• _GIVEN TASK_
Rewrite the data below, changing "coordinates" to "location" and leaving everything else unchanged. Omit the pictures from your answer.
::: SUPPLIED INFORMATION :::
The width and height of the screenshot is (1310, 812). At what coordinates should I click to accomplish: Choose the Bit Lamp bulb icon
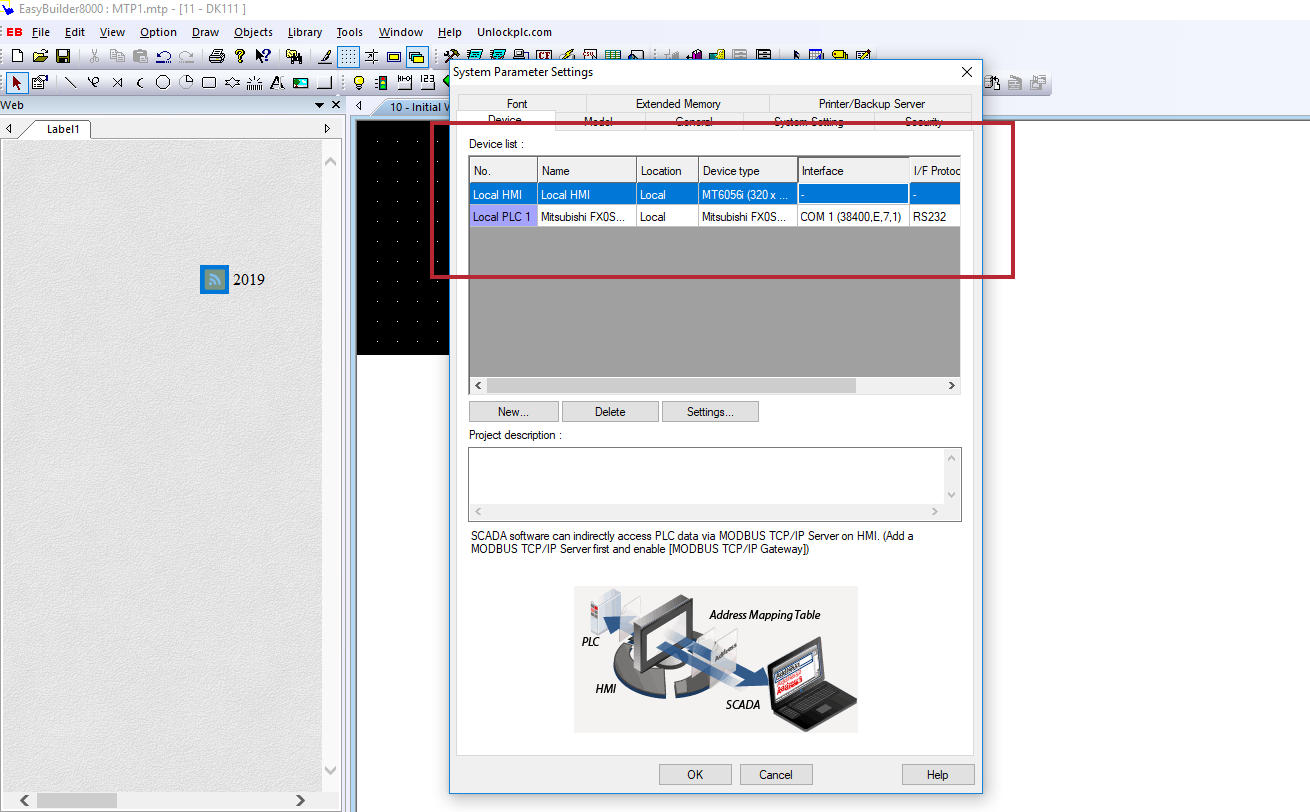pos(359,82)
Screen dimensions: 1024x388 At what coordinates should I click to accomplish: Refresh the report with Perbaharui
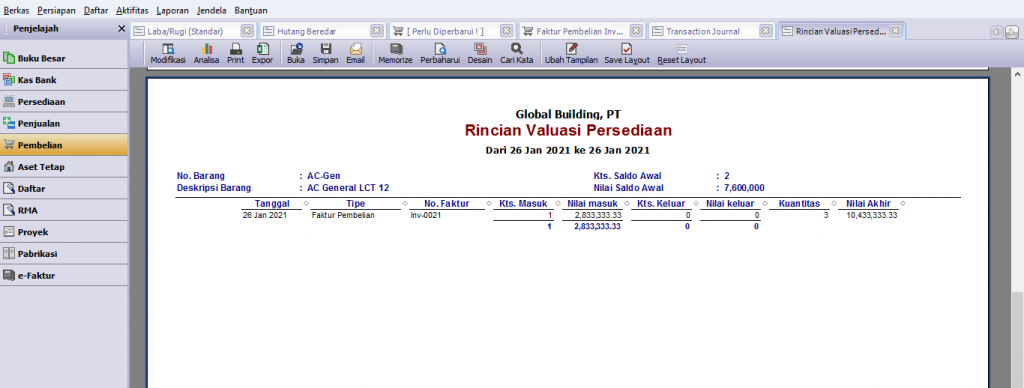click(x=441, y=54)
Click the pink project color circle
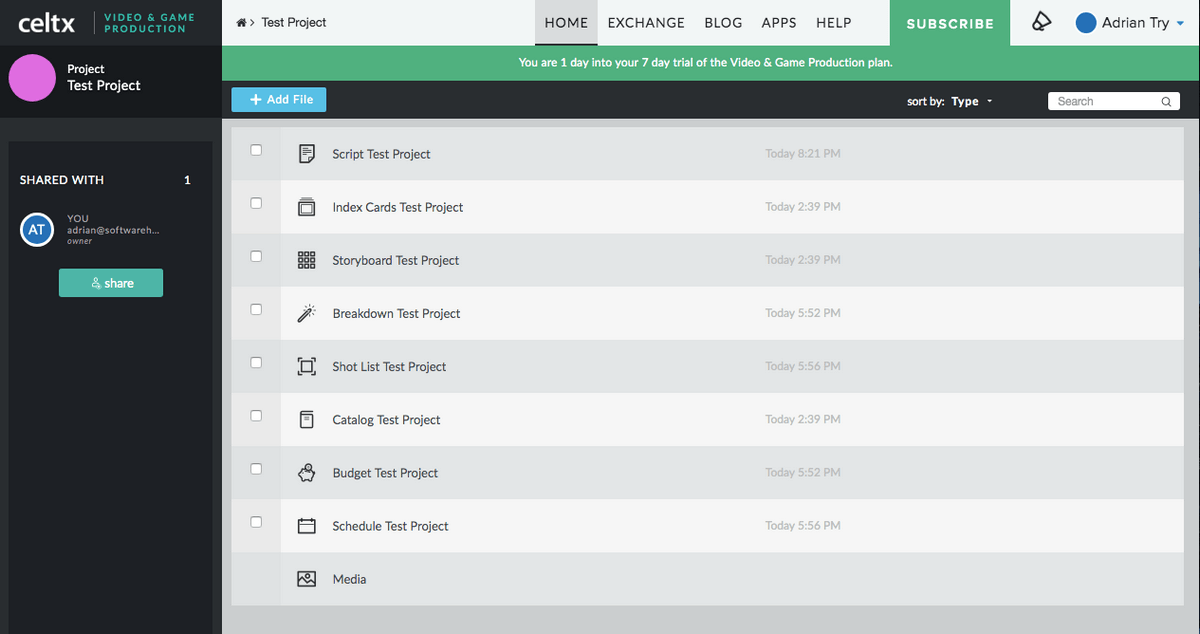 coord(32,78)
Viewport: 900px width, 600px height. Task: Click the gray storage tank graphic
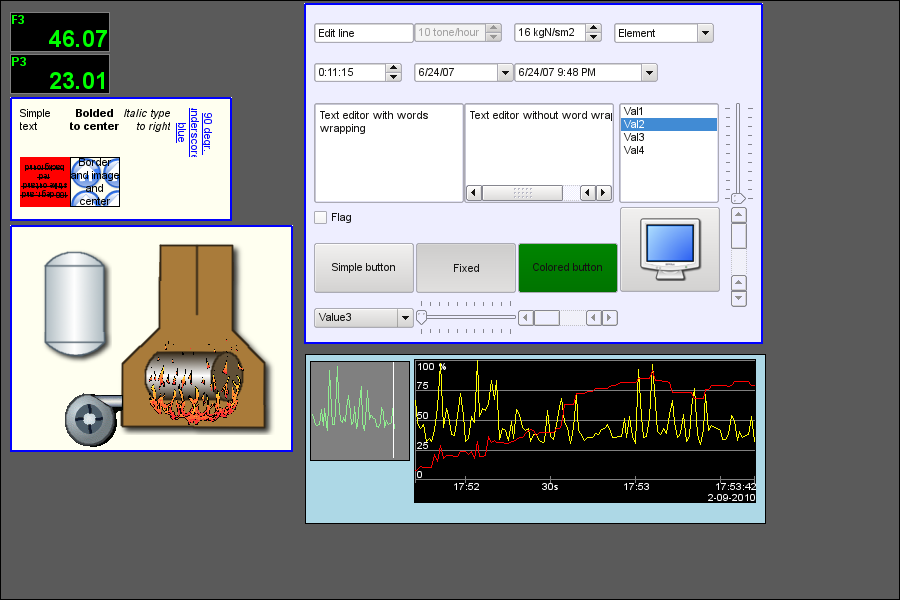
:::
• _PROBLEM SOLUTION_
The width and height of the screenshot is (1310, 812). At what location should I click to accomplish: Choose the Bit Lamp bulb icon
pos(359,82)
Screen dimensions: 1024x388 At what location should I click to accomplish: Refresh the report with Perbaharui
click(x=441, y=54)
Click the pink project color circle
 coord(32,78)
Viewport: 900px width, 600px height. Task: Click the gray storage tank graphic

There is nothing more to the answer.